Sacramento County’s embattled Child Protective Services division could lose up to a quarter of its budget Tuesday afternoon. That’s when the Board of Supervisors takes up the county’s final spending plan for the next 10 months. CPS has been trying to turn itself around after months of embarrassment.
Last spring, two independent reports blasted CPS for incompetence and failing to prevent avoidable children’s deaths. One of the reports, from the Sacramento County Grand Jury, was entitled “Nothing Ever Changes – Ever.” Don Prange chaired the grand jury. He says CPS has improved quite a bit over the last few months under new director Laura Coulthard.
Prange: “She’s done a lot of work that the grand jury had asked her to do and implemented a lot of the programs we rec’d they do install, such as the 24-hour monitoring of emergency calls coming in, recording of the calls that come in, and follow-up is a lot better than it was prior to that.”

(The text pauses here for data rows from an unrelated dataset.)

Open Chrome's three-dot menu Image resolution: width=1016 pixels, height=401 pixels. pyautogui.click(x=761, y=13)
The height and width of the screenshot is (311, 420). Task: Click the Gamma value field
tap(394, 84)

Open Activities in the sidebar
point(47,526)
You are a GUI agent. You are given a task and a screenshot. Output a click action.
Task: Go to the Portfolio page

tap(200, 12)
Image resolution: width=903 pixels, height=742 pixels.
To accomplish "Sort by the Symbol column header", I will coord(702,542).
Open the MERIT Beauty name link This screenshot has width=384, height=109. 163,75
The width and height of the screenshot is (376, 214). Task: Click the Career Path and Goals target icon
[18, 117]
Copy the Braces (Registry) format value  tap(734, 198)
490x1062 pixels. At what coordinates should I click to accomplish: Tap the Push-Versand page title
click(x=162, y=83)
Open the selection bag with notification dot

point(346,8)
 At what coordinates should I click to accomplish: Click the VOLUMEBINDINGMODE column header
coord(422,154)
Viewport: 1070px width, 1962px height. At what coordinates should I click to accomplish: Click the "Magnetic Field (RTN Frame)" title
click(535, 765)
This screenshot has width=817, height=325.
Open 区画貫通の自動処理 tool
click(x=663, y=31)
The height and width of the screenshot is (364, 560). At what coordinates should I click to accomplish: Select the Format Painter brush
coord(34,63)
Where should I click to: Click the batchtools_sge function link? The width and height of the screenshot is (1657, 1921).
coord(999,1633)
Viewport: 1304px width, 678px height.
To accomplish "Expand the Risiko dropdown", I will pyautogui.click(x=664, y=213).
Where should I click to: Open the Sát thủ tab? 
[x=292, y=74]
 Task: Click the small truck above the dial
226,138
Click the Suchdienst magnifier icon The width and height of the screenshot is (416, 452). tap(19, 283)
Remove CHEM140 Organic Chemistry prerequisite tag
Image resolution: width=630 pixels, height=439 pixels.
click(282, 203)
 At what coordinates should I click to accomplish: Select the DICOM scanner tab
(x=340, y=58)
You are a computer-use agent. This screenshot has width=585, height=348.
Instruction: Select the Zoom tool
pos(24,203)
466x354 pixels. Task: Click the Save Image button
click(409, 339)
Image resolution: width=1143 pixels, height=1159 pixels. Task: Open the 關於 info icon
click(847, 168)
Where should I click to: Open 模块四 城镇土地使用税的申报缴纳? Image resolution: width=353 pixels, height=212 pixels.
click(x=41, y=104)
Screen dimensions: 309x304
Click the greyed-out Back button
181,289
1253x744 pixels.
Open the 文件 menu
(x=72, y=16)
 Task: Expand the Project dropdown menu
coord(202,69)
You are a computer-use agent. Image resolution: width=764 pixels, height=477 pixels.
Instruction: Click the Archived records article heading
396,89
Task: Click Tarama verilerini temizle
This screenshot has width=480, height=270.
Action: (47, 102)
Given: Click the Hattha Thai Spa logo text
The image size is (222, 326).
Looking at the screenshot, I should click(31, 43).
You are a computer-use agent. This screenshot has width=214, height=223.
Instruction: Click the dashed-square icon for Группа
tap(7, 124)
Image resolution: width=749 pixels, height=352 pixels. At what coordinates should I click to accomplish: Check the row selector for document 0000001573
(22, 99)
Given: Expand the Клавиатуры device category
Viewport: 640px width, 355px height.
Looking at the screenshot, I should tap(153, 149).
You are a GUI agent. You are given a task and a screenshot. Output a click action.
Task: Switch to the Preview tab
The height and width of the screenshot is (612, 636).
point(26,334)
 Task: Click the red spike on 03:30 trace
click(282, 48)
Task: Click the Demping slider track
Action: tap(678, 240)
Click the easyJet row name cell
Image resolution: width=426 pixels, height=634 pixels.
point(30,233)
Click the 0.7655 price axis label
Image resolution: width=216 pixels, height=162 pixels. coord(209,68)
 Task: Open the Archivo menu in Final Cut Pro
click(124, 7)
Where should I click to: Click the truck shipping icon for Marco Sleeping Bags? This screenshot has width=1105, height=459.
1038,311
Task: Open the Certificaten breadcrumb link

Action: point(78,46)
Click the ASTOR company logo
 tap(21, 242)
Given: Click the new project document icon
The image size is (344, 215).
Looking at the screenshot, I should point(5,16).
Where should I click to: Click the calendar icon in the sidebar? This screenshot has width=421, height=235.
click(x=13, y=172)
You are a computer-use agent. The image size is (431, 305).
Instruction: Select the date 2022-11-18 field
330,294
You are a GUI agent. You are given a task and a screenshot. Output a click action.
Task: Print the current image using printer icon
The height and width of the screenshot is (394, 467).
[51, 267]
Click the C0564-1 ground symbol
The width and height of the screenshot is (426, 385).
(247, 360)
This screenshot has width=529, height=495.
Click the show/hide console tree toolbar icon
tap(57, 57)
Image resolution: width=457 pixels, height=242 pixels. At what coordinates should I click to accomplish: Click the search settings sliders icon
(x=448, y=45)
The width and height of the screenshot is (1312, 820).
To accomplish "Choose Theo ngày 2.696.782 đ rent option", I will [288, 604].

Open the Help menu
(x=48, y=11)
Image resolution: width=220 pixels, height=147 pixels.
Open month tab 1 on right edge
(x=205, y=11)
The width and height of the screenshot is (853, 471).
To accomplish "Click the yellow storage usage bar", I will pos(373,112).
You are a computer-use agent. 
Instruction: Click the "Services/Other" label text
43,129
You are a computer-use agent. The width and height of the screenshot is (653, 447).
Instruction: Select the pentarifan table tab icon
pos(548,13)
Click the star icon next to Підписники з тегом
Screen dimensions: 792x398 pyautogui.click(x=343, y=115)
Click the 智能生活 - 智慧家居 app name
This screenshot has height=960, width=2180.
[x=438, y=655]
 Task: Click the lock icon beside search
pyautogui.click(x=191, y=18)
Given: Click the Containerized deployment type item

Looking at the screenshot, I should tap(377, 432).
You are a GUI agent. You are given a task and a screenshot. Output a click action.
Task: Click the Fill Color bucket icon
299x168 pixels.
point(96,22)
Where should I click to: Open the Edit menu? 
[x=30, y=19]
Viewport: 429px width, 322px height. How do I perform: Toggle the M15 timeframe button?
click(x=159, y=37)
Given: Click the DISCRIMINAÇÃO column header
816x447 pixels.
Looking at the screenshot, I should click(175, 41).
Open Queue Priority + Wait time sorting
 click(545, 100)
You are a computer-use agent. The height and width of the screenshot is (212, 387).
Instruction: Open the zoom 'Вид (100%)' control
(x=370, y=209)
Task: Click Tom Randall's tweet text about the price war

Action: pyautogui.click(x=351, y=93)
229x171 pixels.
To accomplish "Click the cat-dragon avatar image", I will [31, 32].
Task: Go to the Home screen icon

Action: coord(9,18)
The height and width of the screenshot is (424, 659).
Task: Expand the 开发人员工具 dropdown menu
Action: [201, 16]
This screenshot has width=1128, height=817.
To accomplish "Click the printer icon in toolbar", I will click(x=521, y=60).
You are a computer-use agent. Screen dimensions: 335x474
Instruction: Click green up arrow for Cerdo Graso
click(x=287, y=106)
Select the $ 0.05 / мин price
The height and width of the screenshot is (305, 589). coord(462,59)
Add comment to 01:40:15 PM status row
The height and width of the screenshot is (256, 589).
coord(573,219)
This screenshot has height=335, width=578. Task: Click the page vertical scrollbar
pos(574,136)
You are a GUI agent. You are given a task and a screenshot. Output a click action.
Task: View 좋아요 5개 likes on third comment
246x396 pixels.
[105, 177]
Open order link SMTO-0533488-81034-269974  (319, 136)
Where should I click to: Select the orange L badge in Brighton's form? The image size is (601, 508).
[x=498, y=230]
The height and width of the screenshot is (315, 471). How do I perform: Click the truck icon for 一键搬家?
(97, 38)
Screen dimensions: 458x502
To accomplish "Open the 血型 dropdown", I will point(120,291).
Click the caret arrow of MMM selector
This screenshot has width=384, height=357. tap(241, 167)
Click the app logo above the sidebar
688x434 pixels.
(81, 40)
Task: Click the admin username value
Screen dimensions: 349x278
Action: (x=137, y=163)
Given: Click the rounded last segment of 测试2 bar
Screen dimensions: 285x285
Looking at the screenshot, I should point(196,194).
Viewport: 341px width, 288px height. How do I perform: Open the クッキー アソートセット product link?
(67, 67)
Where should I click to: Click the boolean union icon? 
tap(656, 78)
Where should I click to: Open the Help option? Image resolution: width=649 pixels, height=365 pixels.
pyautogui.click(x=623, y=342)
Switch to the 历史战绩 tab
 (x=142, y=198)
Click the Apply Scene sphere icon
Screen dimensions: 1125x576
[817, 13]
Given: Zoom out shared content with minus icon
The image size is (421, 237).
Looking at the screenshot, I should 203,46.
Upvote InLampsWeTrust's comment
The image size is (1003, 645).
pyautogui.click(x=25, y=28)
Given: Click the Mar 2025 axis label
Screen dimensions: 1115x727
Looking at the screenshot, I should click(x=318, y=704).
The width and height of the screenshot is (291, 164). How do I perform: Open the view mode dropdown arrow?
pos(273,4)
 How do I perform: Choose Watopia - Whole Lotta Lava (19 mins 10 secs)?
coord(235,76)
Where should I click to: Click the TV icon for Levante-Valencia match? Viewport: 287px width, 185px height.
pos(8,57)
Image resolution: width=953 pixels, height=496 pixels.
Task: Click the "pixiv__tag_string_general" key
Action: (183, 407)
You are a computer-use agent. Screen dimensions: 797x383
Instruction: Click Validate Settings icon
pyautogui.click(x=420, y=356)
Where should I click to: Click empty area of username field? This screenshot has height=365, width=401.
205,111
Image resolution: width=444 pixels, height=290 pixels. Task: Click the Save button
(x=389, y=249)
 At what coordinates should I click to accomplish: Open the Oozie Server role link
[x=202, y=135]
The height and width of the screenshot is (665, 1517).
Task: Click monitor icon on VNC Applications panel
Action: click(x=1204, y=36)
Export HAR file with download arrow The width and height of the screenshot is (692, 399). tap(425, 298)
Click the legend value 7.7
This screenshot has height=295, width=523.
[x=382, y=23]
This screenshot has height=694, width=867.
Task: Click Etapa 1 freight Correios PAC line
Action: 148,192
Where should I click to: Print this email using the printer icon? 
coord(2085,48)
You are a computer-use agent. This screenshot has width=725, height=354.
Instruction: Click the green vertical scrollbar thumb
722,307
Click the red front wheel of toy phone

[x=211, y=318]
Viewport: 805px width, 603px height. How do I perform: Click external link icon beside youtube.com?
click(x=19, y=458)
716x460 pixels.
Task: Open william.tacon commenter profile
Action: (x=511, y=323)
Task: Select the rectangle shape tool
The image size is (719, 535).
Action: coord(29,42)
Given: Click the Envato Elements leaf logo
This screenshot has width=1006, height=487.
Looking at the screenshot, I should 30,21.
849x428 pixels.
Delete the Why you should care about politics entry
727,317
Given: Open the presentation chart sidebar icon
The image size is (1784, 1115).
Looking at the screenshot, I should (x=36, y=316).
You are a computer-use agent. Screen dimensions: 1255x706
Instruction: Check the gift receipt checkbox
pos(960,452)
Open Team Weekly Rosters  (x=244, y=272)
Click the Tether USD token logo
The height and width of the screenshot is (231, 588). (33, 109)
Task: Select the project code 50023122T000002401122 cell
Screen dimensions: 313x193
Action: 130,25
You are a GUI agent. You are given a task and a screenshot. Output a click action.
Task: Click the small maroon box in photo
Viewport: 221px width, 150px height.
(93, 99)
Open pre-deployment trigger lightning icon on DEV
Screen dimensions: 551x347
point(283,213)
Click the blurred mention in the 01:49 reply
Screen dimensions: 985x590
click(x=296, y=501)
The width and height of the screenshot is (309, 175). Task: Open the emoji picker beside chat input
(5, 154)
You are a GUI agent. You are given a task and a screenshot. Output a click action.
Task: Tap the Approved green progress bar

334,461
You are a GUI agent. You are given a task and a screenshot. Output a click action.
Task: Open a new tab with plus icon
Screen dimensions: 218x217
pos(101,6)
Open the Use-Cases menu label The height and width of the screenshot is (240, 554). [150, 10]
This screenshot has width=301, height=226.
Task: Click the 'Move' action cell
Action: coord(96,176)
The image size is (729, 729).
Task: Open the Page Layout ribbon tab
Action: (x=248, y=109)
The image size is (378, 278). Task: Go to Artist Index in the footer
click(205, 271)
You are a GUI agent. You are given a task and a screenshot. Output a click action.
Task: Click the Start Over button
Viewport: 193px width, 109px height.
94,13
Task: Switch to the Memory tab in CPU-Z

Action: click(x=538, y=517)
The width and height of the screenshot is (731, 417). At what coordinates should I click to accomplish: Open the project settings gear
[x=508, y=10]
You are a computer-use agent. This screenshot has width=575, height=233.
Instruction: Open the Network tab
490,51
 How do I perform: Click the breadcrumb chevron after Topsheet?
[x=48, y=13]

But the current budget proposal calls for a nearly $20 million cut to CPS – which translates to the laying off of 200 employees. Prange says that would stall the progress – and even push the department back.
Prange: “I’m afraid we’re gonna wind up having more abuse that they’re not going to be able to catch.”
CPS officials say the cuts will lead to longer response times for cases involving child abuse or neglect, and more cases to oversee for each social worker. Also, any borderline calls that don’t meet the exact definition of abuse or neglect will go without a response.